Improving the security provided by Yubikey for local encryption

  2012-03-02

Improving the security provided by Yubikey for local encryption

  23:47, by Hagai Bar-El   , 697 words
Categories: IT Security

In the previous post, I discussed the use of Yubikey for local encryption. I noted that Yubikey can store a long string that can be used as an encryption key, or a password. It provides no extra protection against key-loggers, but still allows to use strong passwords without remembering and typing them. Today, I would like to discuss a technique that makes Yubikey based encryption more secure; still not resistant to a key-logger, but resistant to having the Yubikey “borrowed” by a thief.

There are a few ways in which a constant key stored on a token, such as Yubikey, can be compromised. One is the obvious key-logger. A key-logger will capture the password “typed” by the token just as easily as it would capture a password entered by the user. Another threat occurs when the token is captured by an opponent, without it being noticed (i.e., it is “borrowed”.) Such an opponent will be able to cause the token to emit the constant key and capture it. This process takes five seconds and can take place whenever you leave your token unattended for a minute. Once the constant key is known to the opponent, the value of the token against this opponent becomes zero, and all security you have left is the additional part of the key which you enter yourself from memory.

This particular threat was elegantly mitigated in one of the products that were programmed to use Yubikey: Password Safe. Password Safe is an open source password manager, maintained today by Rony Shapiro, a skillful security engineer who I know in person. He devised a way to make Password Safe able to use a Yubikey with a key that, while being constant (there is no way around this with local encryption), is resistant against the threat of token borrowing.
The borrower threat can be mitigated by sending a password to the token as a challenge, and using the response as a key.

The concept is simple: instead of using the constant key that the token emits, the challenge-response mechanism is triggered instead. The challenge that is sent to the Yubikey derives from the password, which the user remembers and enters. In return, the Yubikey emits a response which is a function of this challenge and the internal key that never goes out. This response is used for local encryption; of the passwords database, in the case of Password Safe. Since the challenge is constant, so is the response. Therefore, a key-logger will still be able to capture a usable key. This is inevitable; local encryption implies that the encryption key is available on the workstation, making it visible to a privileged attacker. However, someone who merely takes your token away, without knowing the password you enter, has no way of triggering the Yubikey to create and emit the key used for encryption.

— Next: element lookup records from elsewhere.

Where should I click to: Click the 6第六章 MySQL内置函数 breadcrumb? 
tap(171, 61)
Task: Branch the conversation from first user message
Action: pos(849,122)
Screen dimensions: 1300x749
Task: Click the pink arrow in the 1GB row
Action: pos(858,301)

Of course, like most other security measures, this improvement comes at a cost. The cost is in resilience, in case the token is lost of broken. When using a simple constant key, you can always keep a copy of this same constant key printed on paper and locked in a safe. If you lose the token, you can always type the very same constant key manually. By the Password Safe model, the key cannot be captured outside Password Safe, and thus you cannot create a backup, other than by introducing a second Yubikey. When using tokens for remote authentication, there are no data resilience issues. If your key is lost, you call the server manager to get it revoked, and to enroll a new one for you instead. The data is plain on the server, and is not at risk of being lost with your token. When your data is encrypted with a key locked in the Yubikey, when the Yubikey is lost, so is your data, unless you have a second Yubikey.

In my opinion, this is a worthy trade-off. Encrypt the data with the token, and make sure you keep good backups, extracted on a trustworthy platform. It is not the most convenient, but the risk of someone gaining occasional access to your token is way too probable to be ignored.